----- THE INPUT -----
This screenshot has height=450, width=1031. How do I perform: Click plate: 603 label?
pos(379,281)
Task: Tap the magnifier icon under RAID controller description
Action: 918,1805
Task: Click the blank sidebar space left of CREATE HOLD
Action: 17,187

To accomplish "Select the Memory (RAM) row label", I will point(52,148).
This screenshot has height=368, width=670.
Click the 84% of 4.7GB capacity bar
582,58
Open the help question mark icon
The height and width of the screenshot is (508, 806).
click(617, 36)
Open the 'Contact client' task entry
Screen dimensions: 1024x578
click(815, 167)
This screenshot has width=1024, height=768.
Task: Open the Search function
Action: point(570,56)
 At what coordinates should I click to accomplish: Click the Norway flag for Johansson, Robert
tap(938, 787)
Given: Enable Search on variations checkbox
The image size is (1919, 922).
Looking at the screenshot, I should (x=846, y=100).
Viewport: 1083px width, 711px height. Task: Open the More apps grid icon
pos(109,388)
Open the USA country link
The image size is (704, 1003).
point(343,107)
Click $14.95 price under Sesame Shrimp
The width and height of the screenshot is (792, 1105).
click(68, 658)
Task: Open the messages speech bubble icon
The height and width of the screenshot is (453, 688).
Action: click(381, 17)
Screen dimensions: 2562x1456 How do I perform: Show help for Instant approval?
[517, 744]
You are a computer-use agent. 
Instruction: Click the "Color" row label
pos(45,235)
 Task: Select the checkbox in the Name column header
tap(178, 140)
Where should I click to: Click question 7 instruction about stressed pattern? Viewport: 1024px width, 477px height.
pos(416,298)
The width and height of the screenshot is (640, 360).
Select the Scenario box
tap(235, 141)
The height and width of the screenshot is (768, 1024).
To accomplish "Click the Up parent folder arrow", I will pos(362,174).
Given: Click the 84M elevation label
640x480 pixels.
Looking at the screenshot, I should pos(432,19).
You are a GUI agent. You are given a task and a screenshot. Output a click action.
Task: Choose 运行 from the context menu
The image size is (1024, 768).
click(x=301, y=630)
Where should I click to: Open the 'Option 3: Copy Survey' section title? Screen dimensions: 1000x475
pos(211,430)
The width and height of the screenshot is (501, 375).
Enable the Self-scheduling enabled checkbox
-----
## TASK STATEMENT
Each line of the records should be repeated exactly as it stands.

## EXERCISE SOLUTION
This screenshot has height=450, width=1031. How do I perform: Click plate: 603 label?
pos(379,281)
Task: Tap the magnifier icon under RAID controller description
Action: 918,1805
Task: Click the blank sidebar space left of CREATE HOLD
Action: 17,187

To accomplish "Select the Memory (RAM) row label", I will point(52,148).
This screenshot has height=368, width=670.
Click the 84% of 4.7GB capacity bar
582,58
Open the help question mark icon
The height and width of the screenshot is (508, 806).
click(617, 36)
Open the 'Contact client' task entry
Screen dimensions: 1024x578
click(815, 167)
This screenshot has width=1024, height=768.
Task: Open the Search function
Action: point(570,56)
 At what coordinates should I click to accomplish: Click the Norway flag for Johansson, Robert
tap(938, 787)
Given: Enable Search on variations checkbox
The image size is (1919, 922).
Looking at the screenshot, I should (x=846, y=100).
Viewport: 1083px width, 711px height. Task: Open the More apps grid icon
pos(109,388)
Open the USA country link
The image size is (704, 1003).
point(343,107)
Click $14.95 price under Sesame Shrimp
The width and height of the screenshot is (792, 1105).
click(68, 658)
Task: Open the messages speech bubble icon
The height and width of the screenshot is (453, 688).
Action: click(381, 17)
Screen dimensions: 2562x1456 How do I perform: Show help for Instant approval?
[517, 744]
You are a computer-use agent. 
Instruction: Click the "Color" row label
pos(45,235)
 Task: Select the checkbox in the Name column header
tap(178, 140)
Where should I click to: Click question 7 instruction about stressed pattern? Viewport: 1024px width, 477px height.
pos(416,298)
The width and height of the screenshot is (640, 360).
Select the Scenario box
tap(235, 141)
The height and width of the screenshot is (768, 1024).
To accomplish "Click the Up parent folder arrow", I will pos(362,174).
Given: Click the 84M elevation label
640x480 pixels.
Looking at the screenshot, I should pos(432,19).
You are a GUI agent. You are given a task and a screenshot. Output a click action.
Task: Choose 运行 from the context menu
The image size is (1024, 768).
click(x=301, y=630)
Where should I click to: Open the 'Option 3: Copy Survey' section title? Screen dimensions: 1000x475
pos(211,430)
The width and height of the screenshot is (501, 375).
Enable the Self-scheduling enabled checkbox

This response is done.